- Film poster
- Directed by: Lennie Little-White
- Written by: Raye Addison
- Produced by: Damali Little-White
- Starring: Carol Campbell; Rodney Campbell; Gracie-Ann Waston; Keire-Ann Lewis; Winston Bell; Marguerite Newland;
- Cinematography: Ray Smith
- Music by: Jon Williams
- Production company: Mediamix Productions
- Release date: 10 May 2006;
- Country: Jamaica
- Languages: English; Jamaican Patois;

= Glory to Gloriana =

Glory to Gloriana is a 2006 Jamaican film about the trials and tribulations of "Gloria" Eugenie Carroll Minto, an hotel owner. It is based on the first half of her autobiography, Gloria to Gloriana.

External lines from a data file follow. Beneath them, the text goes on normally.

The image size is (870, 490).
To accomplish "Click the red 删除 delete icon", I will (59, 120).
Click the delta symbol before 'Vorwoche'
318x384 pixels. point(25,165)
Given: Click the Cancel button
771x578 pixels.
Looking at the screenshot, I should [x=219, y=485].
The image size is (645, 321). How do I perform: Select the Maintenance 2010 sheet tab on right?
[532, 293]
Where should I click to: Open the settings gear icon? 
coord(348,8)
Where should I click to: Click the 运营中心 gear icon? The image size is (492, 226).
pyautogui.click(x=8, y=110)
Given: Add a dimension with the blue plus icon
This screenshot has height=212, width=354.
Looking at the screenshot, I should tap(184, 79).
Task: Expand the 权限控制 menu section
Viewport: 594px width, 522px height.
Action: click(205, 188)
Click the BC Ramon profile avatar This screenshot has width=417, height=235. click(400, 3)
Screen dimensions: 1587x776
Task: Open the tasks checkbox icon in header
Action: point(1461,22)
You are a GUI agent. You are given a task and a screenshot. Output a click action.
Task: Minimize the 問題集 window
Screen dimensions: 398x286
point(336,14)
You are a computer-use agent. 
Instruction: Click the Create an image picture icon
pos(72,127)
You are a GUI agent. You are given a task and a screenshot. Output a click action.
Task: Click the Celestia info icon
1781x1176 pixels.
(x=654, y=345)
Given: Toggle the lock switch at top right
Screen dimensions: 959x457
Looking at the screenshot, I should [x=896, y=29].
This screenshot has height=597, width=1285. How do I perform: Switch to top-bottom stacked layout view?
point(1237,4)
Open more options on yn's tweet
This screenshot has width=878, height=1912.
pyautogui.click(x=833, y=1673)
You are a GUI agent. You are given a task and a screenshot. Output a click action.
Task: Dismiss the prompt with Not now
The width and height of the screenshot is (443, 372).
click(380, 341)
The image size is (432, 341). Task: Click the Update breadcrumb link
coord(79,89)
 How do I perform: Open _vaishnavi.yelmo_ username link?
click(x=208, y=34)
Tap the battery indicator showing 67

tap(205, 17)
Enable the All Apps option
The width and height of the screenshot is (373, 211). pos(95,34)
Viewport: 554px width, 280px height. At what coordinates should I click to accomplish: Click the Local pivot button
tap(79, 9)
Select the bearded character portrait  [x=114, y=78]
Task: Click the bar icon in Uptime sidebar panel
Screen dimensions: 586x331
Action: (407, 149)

The film was directed by Tony Jenkins and produced by Salt Oil Green Production.

It tells the story of a woman who, despite her modest upbringing achieves her professional ambitions. The film addresses the topics of the weight of financial debt, domestic violence and adultery/love triangles.

== Reception ==
"This true rags-to-riches tale of Gloria Minto packed theaters in its native Jamaica.", commented TV Guide. The film is said to be one the rare Jamaican films that managed to reach wider British audiences.